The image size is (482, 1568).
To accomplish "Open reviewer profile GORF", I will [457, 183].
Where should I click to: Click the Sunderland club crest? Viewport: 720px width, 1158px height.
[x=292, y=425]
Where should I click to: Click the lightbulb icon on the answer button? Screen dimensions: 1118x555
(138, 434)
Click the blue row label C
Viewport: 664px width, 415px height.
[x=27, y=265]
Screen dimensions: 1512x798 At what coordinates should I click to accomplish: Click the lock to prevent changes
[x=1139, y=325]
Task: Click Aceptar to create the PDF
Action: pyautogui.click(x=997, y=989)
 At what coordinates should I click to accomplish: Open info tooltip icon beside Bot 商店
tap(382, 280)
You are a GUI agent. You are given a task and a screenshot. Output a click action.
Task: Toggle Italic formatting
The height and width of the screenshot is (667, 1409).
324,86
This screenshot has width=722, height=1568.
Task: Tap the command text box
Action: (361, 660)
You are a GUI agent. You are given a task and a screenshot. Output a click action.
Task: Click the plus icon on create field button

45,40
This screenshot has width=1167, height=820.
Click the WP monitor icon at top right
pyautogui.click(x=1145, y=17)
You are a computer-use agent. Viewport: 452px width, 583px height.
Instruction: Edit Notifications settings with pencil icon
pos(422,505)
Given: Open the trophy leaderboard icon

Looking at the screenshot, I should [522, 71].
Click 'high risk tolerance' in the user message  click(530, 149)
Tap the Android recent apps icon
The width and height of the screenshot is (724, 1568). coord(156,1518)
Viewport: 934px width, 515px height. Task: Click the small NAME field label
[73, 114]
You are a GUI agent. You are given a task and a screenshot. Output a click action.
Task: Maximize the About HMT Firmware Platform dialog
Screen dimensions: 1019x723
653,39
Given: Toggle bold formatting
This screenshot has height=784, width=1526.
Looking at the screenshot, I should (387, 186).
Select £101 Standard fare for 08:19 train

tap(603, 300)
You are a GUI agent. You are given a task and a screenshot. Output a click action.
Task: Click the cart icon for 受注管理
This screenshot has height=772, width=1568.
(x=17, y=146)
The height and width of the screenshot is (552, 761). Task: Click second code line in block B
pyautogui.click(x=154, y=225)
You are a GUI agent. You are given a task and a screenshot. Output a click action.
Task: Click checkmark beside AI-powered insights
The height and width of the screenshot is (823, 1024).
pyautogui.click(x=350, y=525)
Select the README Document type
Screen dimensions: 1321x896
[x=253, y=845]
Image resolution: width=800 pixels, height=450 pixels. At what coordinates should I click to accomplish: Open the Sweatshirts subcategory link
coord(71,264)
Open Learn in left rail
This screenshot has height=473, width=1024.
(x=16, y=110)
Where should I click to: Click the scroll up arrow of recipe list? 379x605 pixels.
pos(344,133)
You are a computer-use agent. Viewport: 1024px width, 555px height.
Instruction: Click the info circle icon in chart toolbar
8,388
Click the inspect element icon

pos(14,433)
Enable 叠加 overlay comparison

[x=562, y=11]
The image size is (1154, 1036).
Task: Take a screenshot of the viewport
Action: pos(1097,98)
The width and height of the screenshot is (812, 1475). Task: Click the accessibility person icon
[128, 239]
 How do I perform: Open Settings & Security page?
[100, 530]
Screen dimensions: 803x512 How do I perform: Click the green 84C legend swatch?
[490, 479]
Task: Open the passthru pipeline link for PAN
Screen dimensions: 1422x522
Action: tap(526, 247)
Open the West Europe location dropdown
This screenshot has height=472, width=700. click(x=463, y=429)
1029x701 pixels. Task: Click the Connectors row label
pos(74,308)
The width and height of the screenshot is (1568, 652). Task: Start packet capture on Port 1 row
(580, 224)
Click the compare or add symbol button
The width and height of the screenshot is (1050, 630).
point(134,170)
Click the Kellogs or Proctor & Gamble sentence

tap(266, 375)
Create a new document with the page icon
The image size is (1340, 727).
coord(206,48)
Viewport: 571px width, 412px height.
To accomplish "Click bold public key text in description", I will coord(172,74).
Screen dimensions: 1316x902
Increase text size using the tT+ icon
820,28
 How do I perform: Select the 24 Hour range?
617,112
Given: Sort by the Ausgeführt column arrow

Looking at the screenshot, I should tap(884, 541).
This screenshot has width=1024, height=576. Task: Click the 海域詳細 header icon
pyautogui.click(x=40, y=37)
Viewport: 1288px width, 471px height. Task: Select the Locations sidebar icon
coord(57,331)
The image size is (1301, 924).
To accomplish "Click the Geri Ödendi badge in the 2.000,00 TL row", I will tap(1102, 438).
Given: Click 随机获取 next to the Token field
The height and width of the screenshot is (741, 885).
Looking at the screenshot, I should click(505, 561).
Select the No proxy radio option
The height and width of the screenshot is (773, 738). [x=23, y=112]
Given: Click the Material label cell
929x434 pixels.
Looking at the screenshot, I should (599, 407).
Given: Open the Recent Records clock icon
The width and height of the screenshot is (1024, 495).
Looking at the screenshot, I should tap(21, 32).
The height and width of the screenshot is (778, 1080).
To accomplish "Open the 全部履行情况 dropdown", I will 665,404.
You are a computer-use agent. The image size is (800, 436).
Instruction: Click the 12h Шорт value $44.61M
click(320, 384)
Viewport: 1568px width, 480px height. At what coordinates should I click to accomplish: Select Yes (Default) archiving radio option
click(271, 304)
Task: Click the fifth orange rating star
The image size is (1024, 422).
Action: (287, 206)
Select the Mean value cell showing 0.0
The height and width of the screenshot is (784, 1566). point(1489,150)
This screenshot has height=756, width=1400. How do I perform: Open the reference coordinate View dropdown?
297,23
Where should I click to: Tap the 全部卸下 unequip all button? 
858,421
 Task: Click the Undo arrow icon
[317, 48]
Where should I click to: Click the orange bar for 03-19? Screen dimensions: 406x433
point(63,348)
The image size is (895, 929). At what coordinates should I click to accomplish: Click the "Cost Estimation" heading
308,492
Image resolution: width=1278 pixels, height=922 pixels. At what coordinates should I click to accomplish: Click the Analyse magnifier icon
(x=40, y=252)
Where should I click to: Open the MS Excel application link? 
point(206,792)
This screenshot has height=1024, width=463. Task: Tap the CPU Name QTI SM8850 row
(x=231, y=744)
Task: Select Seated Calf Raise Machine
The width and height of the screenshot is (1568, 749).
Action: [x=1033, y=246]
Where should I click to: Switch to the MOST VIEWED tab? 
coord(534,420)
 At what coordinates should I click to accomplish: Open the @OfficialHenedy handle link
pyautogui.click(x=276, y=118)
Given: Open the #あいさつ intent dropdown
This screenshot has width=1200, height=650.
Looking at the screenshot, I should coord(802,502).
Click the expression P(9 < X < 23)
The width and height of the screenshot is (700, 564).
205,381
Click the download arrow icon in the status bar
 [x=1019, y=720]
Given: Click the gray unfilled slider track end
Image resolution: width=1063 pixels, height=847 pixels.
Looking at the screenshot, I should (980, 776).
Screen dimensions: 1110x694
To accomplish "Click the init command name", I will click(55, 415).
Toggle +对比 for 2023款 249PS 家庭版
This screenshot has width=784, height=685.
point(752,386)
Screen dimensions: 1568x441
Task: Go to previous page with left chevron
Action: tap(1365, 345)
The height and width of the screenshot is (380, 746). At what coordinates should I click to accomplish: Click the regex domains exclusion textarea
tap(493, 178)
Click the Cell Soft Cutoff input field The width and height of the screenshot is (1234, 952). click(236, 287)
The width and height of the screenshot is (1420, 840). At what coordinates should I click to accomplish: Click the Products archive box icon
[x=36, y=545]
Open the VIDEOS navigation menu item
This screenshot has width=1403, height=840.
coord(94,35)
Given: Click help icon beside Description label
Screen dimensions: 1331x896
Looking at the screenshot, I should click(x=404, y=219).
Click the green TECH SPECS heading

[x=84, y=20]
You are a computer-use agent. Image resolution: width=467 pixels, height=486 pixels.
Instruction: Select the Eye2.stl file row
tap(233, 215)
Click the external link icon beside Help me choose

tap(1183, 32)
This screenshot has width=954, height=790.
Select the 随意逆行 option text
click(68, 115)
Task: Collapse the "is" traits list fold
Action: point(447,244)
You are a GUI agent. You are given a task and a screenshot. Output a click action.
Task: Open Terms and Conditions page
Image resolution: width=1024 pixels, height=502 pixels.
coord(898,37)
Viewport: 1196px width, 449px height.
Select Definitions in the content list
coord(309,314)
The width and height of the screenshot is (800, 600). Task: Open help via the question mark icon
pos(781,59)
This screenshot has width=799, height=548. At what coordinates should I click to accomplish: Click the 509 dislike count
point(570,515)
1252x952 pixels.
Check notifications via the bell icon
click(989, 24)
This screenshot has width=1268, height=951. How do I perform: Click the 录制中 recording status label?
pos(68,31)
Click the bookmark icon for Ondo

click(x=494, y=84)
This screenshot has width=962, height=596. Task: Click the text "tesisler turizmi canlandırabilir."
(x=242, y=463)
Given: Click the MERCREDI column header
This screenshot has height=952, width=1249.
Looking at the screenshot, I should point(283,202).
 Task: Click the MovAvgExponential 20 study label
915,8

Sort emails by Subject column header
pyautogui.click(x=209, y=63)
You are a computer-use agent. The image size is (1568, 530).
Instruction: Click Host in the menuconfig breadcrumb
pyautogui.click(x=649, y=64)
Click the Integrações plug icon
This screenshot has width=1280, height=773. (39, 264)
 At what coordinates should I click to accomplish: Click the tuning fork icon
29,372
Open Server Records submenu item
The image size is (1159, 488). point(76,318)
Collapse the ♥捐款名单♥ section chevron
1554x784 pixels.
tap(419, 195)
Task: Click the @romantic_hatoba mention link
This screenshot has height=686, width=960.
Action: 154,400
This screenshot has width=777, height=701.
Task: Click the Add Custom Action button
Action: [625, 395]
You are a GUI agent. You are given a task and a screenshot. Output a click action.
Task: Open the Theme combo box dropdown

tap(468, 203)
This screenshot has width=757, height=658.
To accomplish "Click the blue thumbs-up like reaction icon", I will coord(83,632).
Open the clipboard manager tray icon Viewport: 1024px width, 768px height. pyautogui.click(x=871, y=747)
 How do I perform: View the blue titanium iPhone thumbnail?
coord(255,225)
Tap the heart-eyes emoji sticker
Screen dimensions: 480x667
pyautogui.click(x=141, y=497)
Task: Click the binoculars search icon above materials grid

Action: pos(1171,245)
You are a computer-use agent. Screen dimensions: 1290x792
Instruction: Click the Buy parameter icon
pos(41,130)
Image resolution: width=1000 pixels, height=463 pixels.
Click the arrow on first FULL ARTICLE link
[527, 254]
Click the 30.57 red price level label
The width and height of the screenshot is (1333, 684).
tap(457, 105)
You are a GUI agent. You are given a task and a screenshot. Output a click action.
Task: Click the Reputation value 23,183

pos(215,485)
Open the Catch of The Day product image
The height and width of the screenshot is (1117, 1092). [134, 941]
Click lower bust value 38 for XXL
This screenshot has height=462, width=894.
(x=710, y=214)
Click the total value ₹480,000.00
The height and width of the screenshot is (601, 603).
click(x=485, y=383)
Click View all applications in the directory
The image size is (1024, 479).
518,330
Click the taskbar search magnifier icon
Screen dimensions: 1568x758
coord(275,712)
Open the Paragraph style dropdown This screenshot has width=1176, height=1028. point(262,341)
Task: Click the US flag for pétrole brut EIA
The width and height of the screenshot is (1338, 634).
══════
Take from the material above the lines running from the one with "You are a computer-use agent. The image size is (1568, 530)." through the one with "Image resolution: width=1000", and repeat them exactly, with nothing else.

## Written reply
You are a computer-use agent. The image size is (1568, 530).
Instruction: Click Host in the menuconfig breadcrumb
pyautogui.click(x=649, y=64)
Click the Integrações plug icon
This screenshot has width=1280, height=773. (39, 264)
 At what coordinates should I click to accomplish: Click the tuning fork icon
29,372
Open Server Records submenu item
The image size is (1159, 488). point(76,318)
Collapse the ♥捐款名单♥ section chevron
1554x784 pixels.
tap(419, 195)
Task: Click the @romantic_hatoba mention link
This screenshot has height=686, width=960.
Action: 154,400
This screenshot has width=777, height=701.
Task: Click the Add Custom Action button
Action: [625, 395]
You are a GUI agent. You are given a task and a screenshot. Output a click action.
Task: Open the Theme combo box dropdown

tap(468, 203)
This screenshot has width=757, height=658.
To accomplish "Click the blue thumbs-up like reaction icon", I will coord(83,632).
Open the clipboard manager tray icon Viewport: 1024px width, 768px height. pyautogui.click(x=871, y=747)
 How do I perform: View the blue titanium iPhone thumbnail?
coord(255,225)
Tap the heart-eyes emoji sticker
Screen dimensions: 480x667
pyautogui.click(x=141, y=497)
Task: Click the binoculars search icon above materials grid

Action: pos(1171,245)
You are a computer-use agent. Screen dimensions: 1290x792
Instruction: Click the Buy parameter icon
pos(41,130)
Image resolution: width=1000 pixels, height=463 pixels.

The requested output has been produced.